Watching Robert Kilroy-Silk stirring up a television audience over rationing in the NHS was not a comfortable experience. Presiding over the modern-day equivalent of the Roman arena, Kilroy-Silk pitted doctors and other healthcare professionals against 'deserving' patients unable to get the operations they needed because of the iniquitous processes of prioritisation. The audience applauded and booed in all the right places, and at the end of the stage-managed bloodbath all one's sympathies were with the unfortunate patients.
But a telling point was made for the NHS: a patient waiting for a heart and kidney transplant was asked by a beleaguered medic: 'OK, so if you don't like the present system of rationing, how would you choose between a man of 40 and one of 80 awaiting the same operation when only one could be performed?' The question went unanswered.
What we witnessed, though, was much more than a school-room balloon debate where no one really has to jump from the basket to their doom. Healthcare rationing means some people actually do die while others, more fortunate, live.
This kind of rationing dilemma is not new: there are well-documented cases of ship-wrecked sailors adrift on the ocean drawing lots to determine who should be killed and eaten to preserve the lives of the remainder. In Eskimo society it was once taken for granted that, in extremis, elderly people would willingly sacrifice their lives and bodies for their families if they should become trapped by severe arctic weather conditions.
Rationing in the NHS is, in principle, no different and no more sophisticated than this. The underlying assumptions are identical: some lives are worth relatively more than others and should be saved at the expense of those that are less valuable. The need to make such decisions will always exist: the real debate can only be about the criteria for selection.
But it is by no means self-evident what those criteria should be: a system of value judgements is required, and there are many to choose from. Should the rich get priority over the poor? There is a good argument that they should: the rich earn more and pay more taxes, which will support the NHS in future. A rich man's future taxes may save the lives of many; saving the life of a poor man will save only his own.
And what about a rich woman - or indeed all women? Should they be given priority over men? Why is there that traditional rationing cry of 'women and children first' when a ship is about to sink? The answer to that, at least, is obvious - women, who can bear only one or two children at a time, are a scarce and hence valuable commodity, whereas a single man could father thousands of offspring. It only takes one lucky mariner to make it to the shoreline to keep the race alive.

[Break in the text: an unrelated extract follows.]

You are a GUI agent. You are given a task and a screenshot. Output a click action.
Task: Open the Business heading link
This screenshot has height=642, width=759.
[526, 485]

But why stop there? Some social and ethnic groups have higher birth rates than others, thereby contributing more to the future of our community. All other things being equal, wouldn't it be logical to give individuals from those groups higher priority than those from less fertile backgrounds?
Bringing children into the equation raises the question of age. Should children be given priority over their elders? Every mother's natural instinct is to say yes, but then relying on a mother's instinct is perhaps not the best guide to such difficult decisions. How many husbands faced with the stark choice of saving either a wife or a new-born baby would deny life-saving treatment to their spouse - one can always make more babies.
In the real world, too, a society plunged into a crisis such as a civil war soon makes its true collective priorities evident - children are always the first to starve.
At the other end of the spectrum we have elderly people. In Britain, old people currently get a bad deal. Faced with a choice of giving treatment to a 40-year-old or an 80-year-old, the youngster wins every time: but should it be so? Elderly people can legitimately argue that they have pre-paid for their treatment by a lifetime of National Insurance contributions, their accounts are full and so they deserve priority. And shouldn't deference and preference be given simply by virtue of age anyway - surely the older one gets, the greater reverence one should be given as a reward for sacrifices already made?
Even if age alone is not a sufficient priority, what about wisdom? Could anyone argue that an aged Albert Einstein would not be worth more than a young and feckless drop-out with a sub-average IQ? In one year of extended life an Einstein would certainly do more good than the young dead-beat would be likely to achieve if he lived for another 100 years.
'Of course, such arguments are wholly subjective,' many will rightly argue. But is that a useful criticism? In the UK, quality-adjusted life years - or some variant of them - are the preferred method of making rationing decisions. But QALYs, too, are entirely subjective - they merely codify a current preference for favouring the needs of the individual above those of the community; the method is neither more nor less valid than other systems of rationing, no matter how odd they may seem. A simple lottery would be just as ethical.
There is no such thing as an objective method to ration healthcare, and those who believe there is are chasing a mirage. The only morally valid method is that which the majority in any society, at any particular time and in any particular situation, generally believes to be acceptable - and curiously, one way to reach a consensus on that vital question is to keep debating the issues on such irritating programmes as Kilroy.
Steve Ainsworth is a former primary care manager.